Herr Rutschmann hat vorhin gesagt, und dieses Argument wurde auch in der Kommission immer wieder gebracht, dass wir abgelegenen Orten ihre Entwicklungschancen nähmen, wenn wir jetzt dort die Bauzonen zurückzonen würden. Das stimmt aber so auch nicht. Ist der Boden ausserhalb der Dörfer billiger, wird vor allem auf der grünen Wiese gebaut. [PAGE 1791] Die Dorfkerne entleeren sich, sie verlieren an Attraktivität. Am Schluss sterben die Dörfer sogar aus. Siedlungsentwicklung nach innen hat auch im ländlichen und im alpinen Raum ein grosses Potenzial, das ausgeschöpft werden muss. Wollen wir der Zersiedelung Einhalt gebieten und unbebaute Landschaften erhalten und lebendige Dorfkerne auch in Zukunft bewahren, dann gibt es nur eines: Überdimensionierte Bauzonen sind zurückzuzonen.

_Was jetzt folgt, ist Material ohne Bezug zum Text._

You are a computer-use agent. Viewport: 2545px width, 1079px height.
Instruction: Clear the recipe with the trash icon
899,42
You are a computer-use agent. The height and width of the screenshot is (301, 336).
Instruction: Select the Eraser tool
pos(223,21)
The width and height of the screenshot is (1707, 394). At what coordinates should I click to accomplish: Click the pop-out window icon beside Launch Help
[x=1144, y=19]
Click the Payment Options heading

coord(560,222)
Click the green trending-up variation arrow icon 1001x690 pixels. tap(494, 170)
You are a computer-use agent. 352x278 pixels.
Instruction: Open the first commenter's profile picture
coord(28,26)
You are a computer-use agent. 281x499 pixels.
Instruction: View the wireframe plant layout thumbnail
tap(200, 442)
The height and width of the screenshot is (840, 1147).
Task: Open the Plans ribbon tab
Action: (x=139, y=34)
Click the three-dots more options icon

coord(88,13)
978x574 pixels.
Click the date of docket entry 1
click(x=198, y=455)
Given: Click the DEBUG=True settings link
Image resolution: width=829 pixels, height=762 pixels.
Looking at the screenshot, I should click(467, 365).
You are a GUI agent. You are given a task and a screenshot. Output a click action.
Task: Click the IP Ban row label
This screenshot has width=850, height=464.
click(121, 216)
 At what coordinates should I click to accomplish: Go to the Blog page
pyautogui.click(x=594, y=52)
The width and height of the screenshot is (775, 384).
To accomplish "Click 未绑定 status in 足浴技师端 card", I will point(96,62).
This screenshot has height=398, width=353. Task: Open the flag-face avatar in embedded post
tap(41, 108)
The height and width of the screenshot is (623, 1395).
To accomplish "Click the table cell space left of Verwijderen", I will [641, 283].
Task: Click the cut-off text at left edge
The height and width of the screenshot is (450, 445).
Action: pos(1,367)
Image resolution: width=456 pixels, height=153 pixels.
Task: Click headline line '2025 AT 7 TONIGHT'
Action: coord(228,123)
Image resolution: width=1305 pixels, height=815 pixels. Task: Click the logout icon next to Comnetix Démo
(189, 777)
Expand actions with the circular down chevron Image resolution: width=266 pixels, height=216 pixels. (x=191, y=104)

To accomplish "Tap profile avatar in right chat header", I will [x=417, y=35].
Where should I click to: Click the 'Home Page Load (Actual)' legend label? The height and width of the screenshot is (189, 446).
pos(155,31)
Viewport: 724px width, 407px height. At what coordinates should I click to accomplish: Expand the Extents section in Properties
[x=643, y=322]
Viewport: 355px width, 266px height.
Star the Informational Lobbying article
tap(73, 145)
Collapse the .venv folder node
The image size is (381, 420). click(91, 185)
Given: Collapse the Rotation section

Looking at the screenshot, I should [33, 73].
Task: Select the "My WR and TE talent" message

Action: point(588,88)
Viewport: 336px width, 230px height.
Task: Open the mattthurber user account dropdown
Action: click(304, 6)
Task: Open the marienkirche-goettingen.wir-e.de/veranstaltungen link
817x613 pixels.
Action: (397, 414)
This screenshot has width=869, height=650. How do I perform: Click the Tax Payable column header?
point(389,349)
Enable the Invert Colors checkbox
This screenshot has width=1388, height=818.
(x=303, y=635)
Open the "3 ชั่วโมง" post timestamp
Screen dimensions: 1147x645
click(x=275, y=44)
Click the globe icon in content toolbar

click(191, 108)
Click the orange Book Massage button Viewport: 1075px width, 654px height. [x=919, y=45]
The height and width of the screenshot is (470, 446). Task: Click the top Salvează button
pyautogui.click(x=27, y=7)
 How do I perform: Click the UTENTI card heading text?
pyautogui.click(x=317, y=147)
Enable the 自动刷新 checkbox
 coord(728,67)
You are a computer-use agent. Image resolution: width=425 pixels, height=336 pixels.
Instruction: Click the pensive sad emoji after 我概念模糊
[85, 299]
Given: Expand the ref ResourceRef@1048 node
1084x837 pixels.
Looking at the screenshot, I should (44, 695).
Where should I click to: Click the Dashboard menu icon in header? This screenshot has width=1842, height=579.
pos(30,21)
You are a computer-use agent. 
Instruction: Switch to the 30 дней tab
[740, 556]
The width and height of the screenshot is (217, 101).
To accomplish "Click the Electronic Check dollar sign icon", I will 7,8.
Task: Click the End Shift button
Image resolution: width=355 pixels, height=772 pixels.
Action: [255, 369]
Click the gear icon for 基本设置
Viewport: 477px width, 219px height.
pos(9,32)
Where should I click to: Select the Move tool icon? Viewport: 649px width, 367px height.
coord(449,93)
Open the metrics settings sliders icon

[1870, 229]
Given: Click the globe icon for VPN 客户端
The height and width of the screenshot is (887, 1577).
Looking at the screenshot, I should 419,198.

Deshalb bitte ich Sie, hier meiner Minderheit III zu folgen.

Ich komme noch zu einem zweiten Minderheitsantrag, und zwar zu Artikel 19 bezüglich der Erschliessungspflicht. Wenn wir die Zersiedelung stoppen wollen, müssen wir die Bauzonen intelligent überbauen und erschliessen. Dazu hat der Ständerat Vorgaben im Gegenvorschlag gemacht. Erstens sollen Bauzonen nicht einfach wild überbaut werden, sondern bei der Überbauung soll haushälterisch und etappenweise vorgegangen werden. Zweitens sollen neue Siedlungen mit dem öffentlichen Verkehr erschlossen werden. Drittens sollen das Kulturland, die Natur und Landschaft sowie die Siedlungen geschützt werden. Diese drei Forderungen sind im Raumkonzept Schweiz enthalten, welches der Bundesrat im Frühling 2011 vorgestellt hat. Der Ständerat hat diese Forderungen aufgenommen, aber leider hat die UREK-NR auch diesen Punkt abgeändert.

Ich bitte Sie, auch hier meiner Minderheit und dem Ständerat zu folgen.